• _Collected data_
▼▼▼

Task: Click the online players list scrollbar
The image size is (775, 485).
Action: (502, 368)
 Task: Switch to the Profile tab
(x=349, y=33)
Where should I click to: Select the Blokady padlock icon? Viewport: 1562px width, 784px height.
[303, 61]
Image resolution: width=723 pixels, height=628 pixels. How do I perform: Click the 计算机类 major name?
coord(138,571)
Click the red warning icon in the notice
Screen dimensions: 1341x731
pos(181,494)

▲▲▲
▼▼▼

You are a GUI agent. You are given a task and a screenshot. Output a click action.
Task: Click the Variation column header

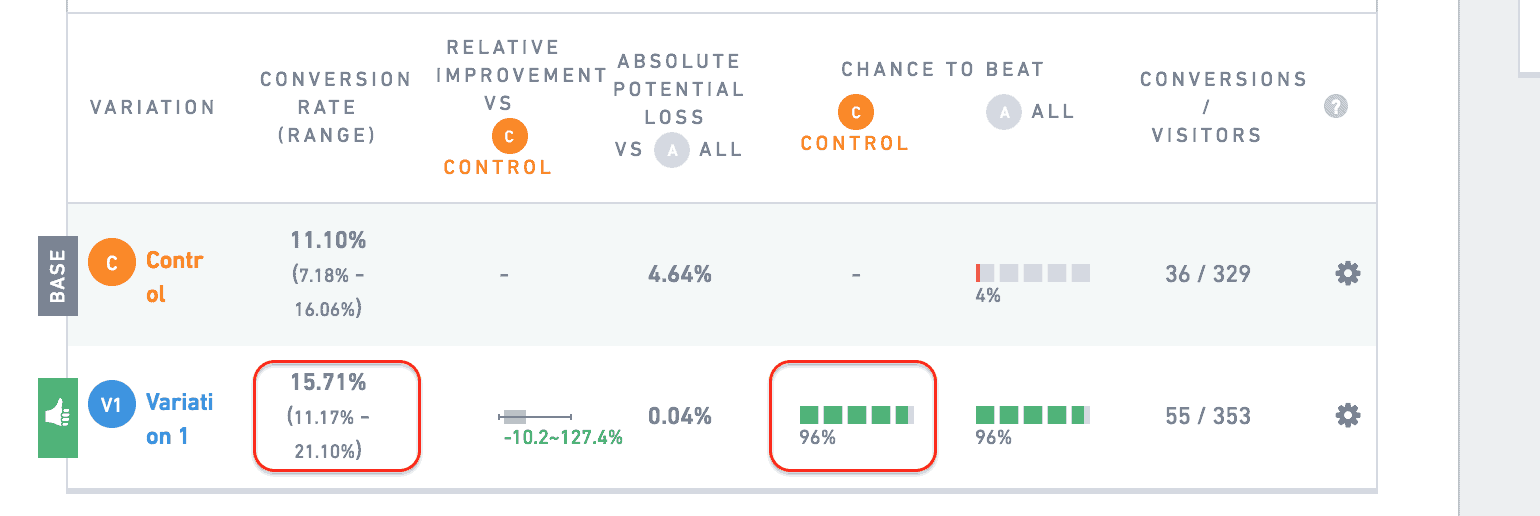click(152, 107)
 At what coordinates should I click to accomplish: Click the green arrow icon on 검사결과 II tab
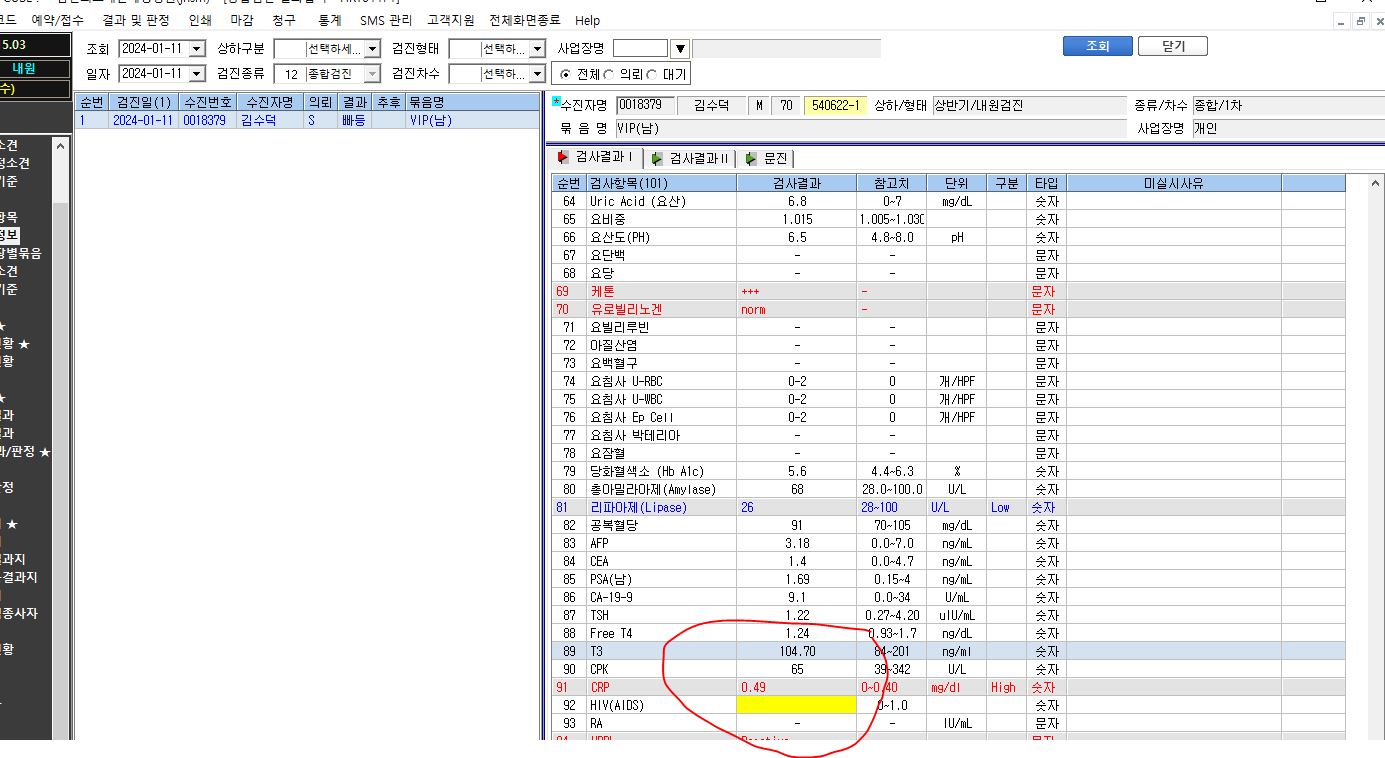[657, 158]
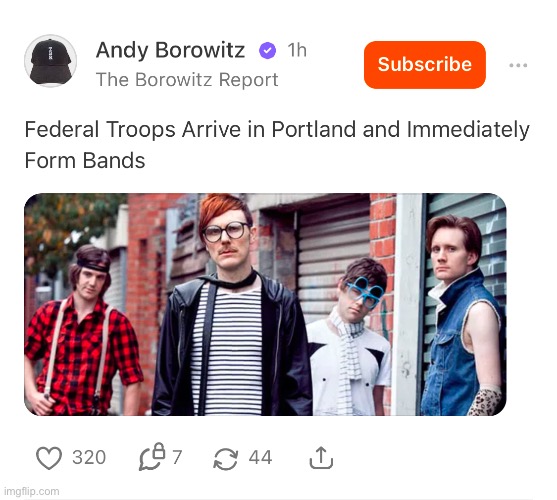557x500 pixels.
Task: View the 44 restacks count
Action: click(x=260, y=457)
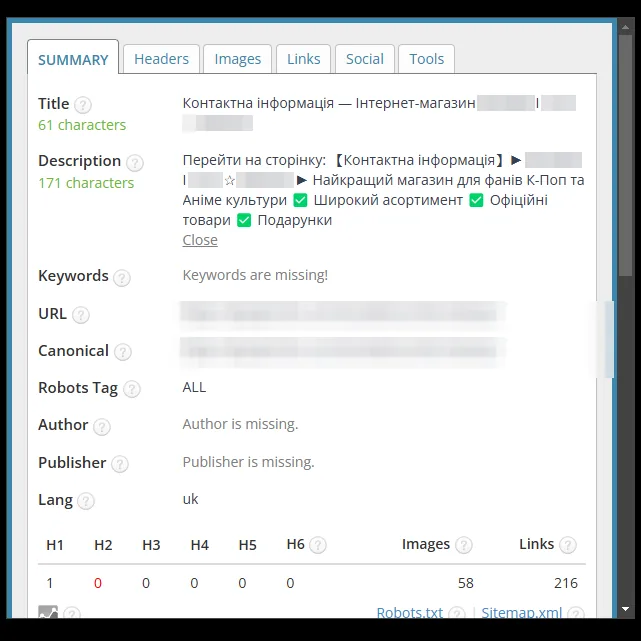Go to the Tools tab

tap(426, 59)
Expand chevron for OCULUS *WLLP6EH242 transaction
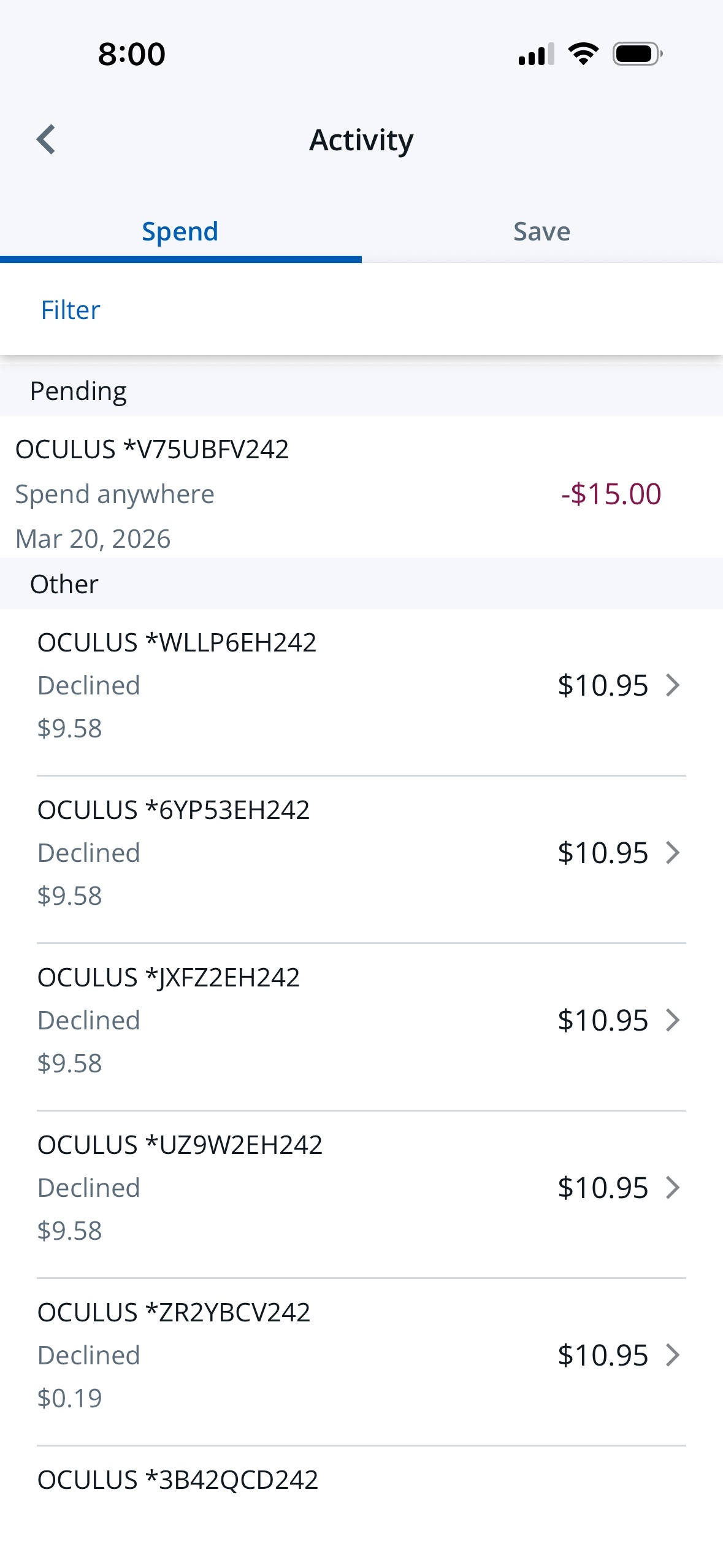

▲▲▲

• _TASK BRIEF_
For this exercise, return exactly the lines above from the line with "At what coordinates" through the line with "Expand chevron for", both included. Do not copy the pictures.

• _RESPONSE_
 At what coordinates should I click to accomplish: Click the green arrow icon on 검사결과 II tab
[657, 158]
557x500 pixels.
Task: View the 44 restacks count
Action: click(x=260, y=457)
Go to the Tools tab

tap(426, 59)
Expand chevron for OCULUS *WLLP6EH242 transaction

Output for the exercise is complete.